◆ **EXERCISE TEXT**:
━━━━━━━━━━━━━━━━━━━━━━━━━━━━━━

It’s more than likely that the lone figure in Gethsemane with just a handful of His closest followers was what they were looking for - except that they were hoping that such an opportunity might be given to them after the Passover rather than in the very midst of it. Even so, His arrest at night, sentencing by the Sanhedrin (at a very hastily convened council which seems certainly not to have been a regular and official hearing) during the early hours of the morning and the delivery of their prisoner to Pilate all took place when most of the Jews in the city were sleeping. The entire sequence of events until Jesus was in the hands of the Roman Governor would have had very few Jewish witnesses who were supporters of the One captured - and it may be reasonably conjectured that Nicodemus would have dissented from the Sanhedrin’s will had he been present at the hearing (John 3:1).
The statement about the arrest not being during the festival could have a few interpretations and one has to note that, strictly speaking, the actual event took place after the Passover meal was eaten though certainly within the seven day festival of Unleavened Bread. Therefore it may have intended to have meant just this - that they were hoping to find an opportunity after the meal had taken place but before the pilgrims to Jerusalem dispersed to their homes throughout Israel. It would have been unlikely, though, that they envisaged their chance arriving at the time it did.

━━━━━━━━━━━━━━━━━━━━━━━━━━━━━━

◆ **DATA BELOW**:
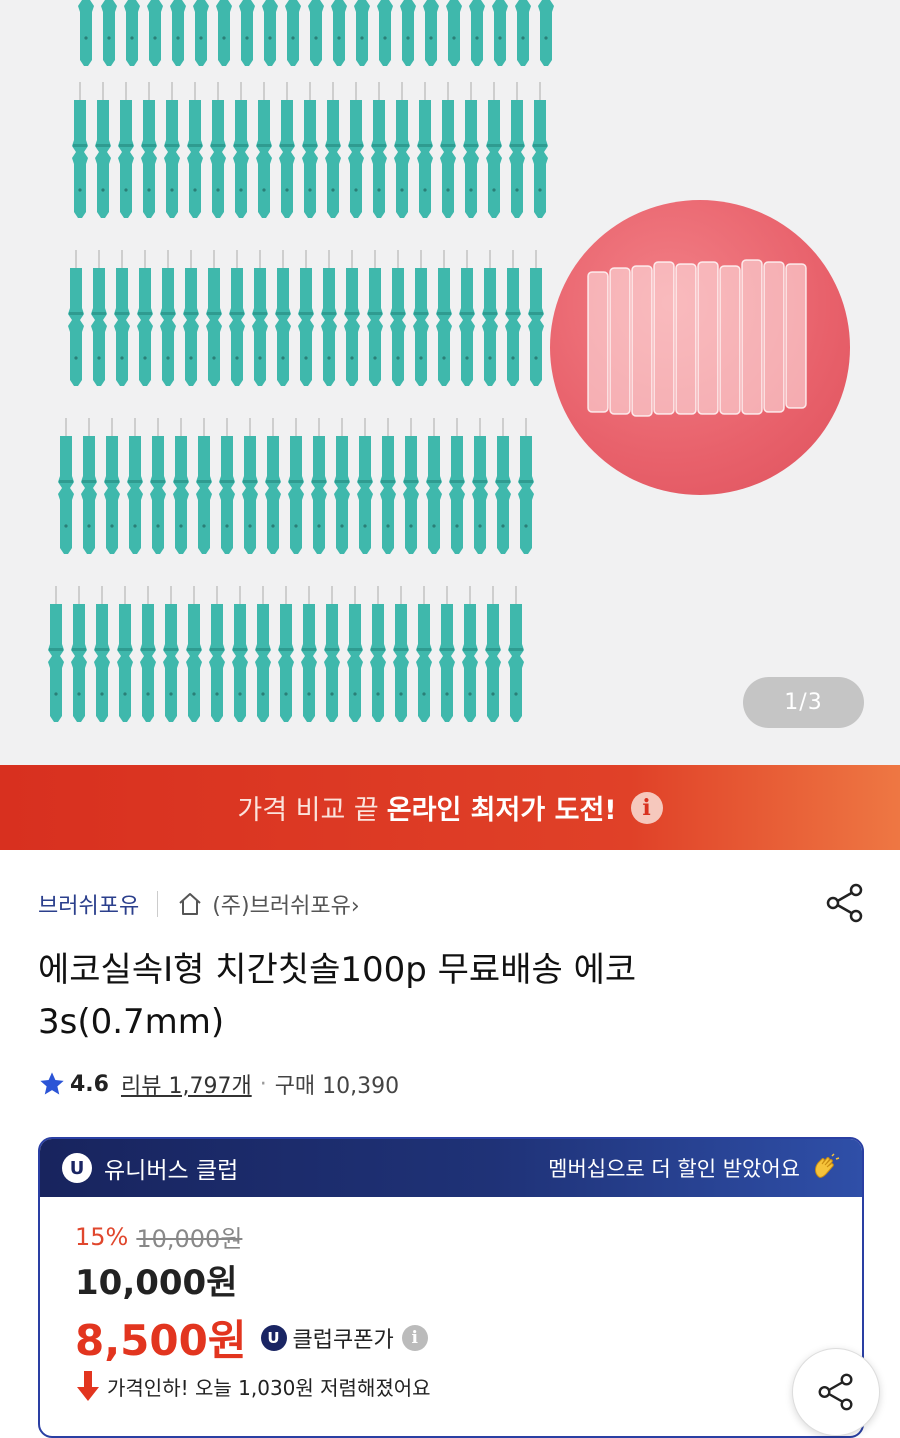  Describe the element at coordinates (158, 904) in the screenshot. I see `divider` at that location.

━━━━━━━━━━━━━━━━━━━━━━━━━━━━━━

◆ **INSTRUCTIONS TO FOLLOW**: Could you rewrite the passage on Jesus's arrest between "The statement about" and "time it did.", inclusive, with "pilgrims" changed to "visitors"?

◆ **ANSWER SPACE**:
The statement about the arrest not being during the festival could have a few interpretations and one has to note that, strictly speaking, the actual event took place after the Passover meal was eaten though certainly within the seven day festival of Unleavened Bread. Therefore it may have intended to have meant just this - that they were hoping to find an opportunity after the meal had taken place but before the visitors to Jerusalem dispersed to their homes throughout Israel. It would have been unlikely, though, that they envisaged their chance arriving at the time it did.